Begin by stretching the backs of the legs with uttanasana/forward fold, adho muka svanasana/downward facing dog pose, or prasarita padottanasana/wide legged forward fold (pictured below).
Next, wake up your core with forearm plank, pointing and flexing your feet to move the body forward and back over the elbows.
Half-dog pose is an excellent way to extend the mid-spine region, which is a necessity when moving into headstand. In this variation, interlace the fingers, instead of using the block between the hands as we have in the past, but be sure to keep your elbows no further than shoulder width apart – if in doubt, it’s better for the elbows to be closer than further apart.
Now, we are ready for the headless headstand! Move to a wall, and set three blocks on top of each other as pictured below.
Wrap the ends of your fingers around the bottom block, placing the elbows (the thin end of the) block width apart – this is more narrowly than we usually place them.
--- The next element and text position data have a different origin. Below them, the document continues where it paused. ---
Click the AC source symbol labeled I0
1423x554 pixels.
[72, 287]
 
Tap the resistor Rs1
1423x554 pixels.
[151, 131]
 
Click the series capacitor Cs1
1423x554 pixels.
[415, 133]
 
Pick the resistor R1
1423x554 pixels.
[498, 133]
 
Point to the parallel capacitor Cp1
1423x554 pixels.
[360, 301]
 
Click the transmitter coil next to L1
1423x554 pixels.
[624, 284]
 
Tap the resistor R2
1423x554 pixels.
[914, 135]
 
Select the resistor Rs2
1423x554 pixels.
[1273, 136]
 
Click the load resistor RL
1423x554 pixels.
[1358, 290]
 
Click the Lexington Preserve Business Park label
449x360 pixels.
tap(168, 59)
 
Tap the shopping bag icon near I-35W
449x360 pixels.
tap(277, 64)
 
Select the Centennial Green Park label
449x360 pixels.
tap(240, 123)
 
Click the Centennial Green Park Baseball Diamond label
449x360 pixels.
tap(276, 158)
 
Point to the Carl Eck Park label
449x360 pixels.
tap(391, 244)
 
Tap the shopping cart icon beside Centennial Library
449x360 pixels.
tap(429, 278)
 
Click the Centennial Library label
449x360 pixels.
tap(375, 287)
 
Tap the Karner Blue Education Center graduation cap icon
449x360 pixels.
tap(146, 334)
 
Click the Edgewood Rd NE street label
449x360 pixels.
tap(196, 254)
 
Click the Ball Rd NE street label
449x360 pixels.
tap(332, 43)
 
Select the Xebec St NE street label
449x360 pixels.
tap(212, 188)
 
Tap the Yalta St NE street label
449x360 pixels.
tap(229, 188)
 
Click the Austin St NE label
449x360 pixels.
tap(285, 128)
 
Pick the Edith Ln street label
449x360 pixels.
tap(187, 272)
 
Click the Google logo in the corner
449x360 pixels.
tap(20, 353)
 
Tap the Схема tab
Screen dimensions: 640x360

Press the edges of the wrists down strongly to activate the shoulder girdle, then lift your knees off the ground and walk towards the blocks until your back presses securely into the blocks. Your head is about 1/2 – 1 inch off the ground.
With the back firmly against the blocks, and forearms plus wrists anchored, raise one leg and kick up into the headless headstand. Note that not kicking up and just practicing raising one leg at a time is a perfectly good place to end your practice until you are confident enough to kick up on your own.
Once in the pose, you should be bearing all of your weight on the arms and none on the head, as I demonstrate by tucking my head towards my chest in the right side photo below. If you feel yourself collapsing into your head, come down immediately, one straight leg at a time.
Finish the practice with balasana/child’s pose until the blood readjusts in your body, then savasana/corpse pose to allow the benefits of the inversion to flow through your now-relaxed body.